Fellow art teachers,
Yesterday the students and I hung the art show - my second year at high school level. We hung around 150 pieces in the commons area in conjunction with the two nights presentation of the school musical. I gave no awards, just hung what each student felt were his/her best works.
The tape sculptures were a huge success, except the one that a group made that they felt should be filled with fruit loops cereal. We got her hung, but she didn't age "gracefully" - like many of us, her hips got fuller and fuller as her head became emptier and emptier and by intermission she had a "blow out"! I was skeptical when they brought in nine BAGS of generic fruit loops, but I hated to squelch their enthusiasm.
The new superintendent was very complimentary, so I was happy about that, but the best reward for me came when I saw that my student "Jim" was there with his mom. "Jim"
is a freshman, a tough talker, who gives me a hard time everyday. He has a horrible home life (without going into details) which has soured him on life and made any positive attitude impossible. He is always in trouble at school and says he doesn't care about anything. I have him and another H.S. student during my 8th grade art class for Art 1 because of scheduling difficulties, so I don't get to give them the best of attention sometimes, but we have muddled through the year. We did watercolor a short time ago, and Jim seemed ot be interested. After several attempts at landscape, he sat and worked at a watercolor landscape with a sunset sky, tree and pine trees and a small pond everyday for several days. You could tell he was really proud of it, except of course if you asked him he would say it was terrible and find everything wrong with it. I asked him to give it to me for the art show. He told another teacher (who he took it and showed it to) that it would be in the
show, but then he would throw it away after. She of course told him he would NOT throw it away, if he was going to do that, she would take it! She liked it - and she too knew he was proud of it or he would not have shown it to her.

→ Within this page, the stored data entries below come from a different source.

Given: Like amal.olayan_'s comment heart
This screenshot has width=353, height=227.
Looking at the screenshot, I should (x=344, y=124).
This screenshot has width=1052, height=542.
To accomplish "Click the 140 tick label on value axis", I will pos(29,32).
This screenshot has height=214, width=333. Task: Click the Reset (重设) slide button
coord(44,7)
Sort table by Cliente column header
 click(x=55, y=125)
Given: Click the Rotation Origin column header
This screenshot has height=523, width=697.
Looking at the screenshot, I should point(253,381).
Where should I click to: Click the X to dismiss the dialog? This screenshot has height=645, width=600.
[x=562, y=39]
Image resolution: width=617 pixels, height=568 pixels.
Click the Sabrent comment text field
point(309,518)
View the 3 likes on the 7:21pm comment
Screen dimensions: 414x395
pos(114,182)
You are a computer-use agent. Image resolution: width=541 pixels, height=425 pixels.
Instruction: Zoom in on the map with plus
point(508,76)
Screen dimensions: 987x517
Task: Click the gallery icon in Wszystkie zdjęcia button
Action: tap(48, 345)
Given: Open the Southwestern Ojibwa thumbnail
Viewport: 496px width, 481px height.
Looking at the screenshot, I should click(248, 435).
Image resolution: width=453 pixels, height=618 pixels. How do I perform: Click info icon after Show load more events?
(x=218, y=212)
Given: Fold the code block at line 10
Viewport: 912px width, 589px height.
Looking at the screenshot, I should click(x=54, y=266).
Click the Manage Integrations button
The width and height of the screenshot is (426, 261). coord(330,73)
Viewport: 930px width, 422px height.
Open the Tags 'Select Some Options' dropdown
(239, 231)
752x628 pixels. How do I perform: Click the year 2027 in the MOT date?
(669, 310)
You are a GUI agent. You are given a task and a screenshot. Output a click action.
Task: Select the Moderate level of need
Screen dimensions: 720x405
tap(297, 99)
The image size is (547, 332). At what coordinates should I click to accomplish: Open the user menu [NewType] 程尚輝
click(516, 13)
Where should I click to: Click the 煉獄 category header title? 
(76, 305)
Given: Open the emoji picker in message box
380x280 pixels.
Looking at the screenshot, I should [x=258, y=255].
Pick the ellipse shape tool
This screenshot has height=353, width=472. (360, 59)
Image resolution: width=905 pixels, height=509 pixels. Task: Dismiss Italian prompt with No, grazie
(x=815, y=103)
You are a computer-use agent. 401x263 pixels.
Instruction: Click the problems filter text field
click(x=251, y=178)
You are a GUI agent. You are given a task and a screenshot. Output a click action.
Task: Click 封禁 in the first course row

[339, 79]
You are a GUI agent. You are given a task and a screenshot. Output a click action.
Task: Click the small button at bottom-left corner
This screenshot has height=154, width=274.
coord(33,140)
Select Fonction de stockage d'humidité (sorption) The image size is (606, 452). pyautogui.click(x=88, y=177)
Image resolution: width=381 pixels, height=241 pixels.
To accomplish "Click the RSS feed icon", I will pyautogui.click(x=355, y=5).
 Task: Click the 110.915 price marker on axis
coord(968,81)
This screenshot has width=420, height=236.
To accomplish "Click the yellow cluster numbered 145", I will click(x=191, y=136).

Everyone addressed an invitation to their parents for the show, and he did very unwillingly - said they wouldn't come. I found he and his mom looking at his watercolor, while he stood around with his usual tough guy act, his mom said how wonderful his painting was and that she would have to get a frame for it. She also said that they had left town for the afternoon and when they came back he said, "You got to stop at the high school and see my painting!" (So they did.)
I was so excited he was there! (And that he does CARE!) That was my blue ribbon for the night! It is a small step in the right direction with a kid who seems to have no hope in his life. I have been exhausted
all week because my husband and I also help in various capacities with the musical production, but that moment made all the work of planning and hanging the show worth it.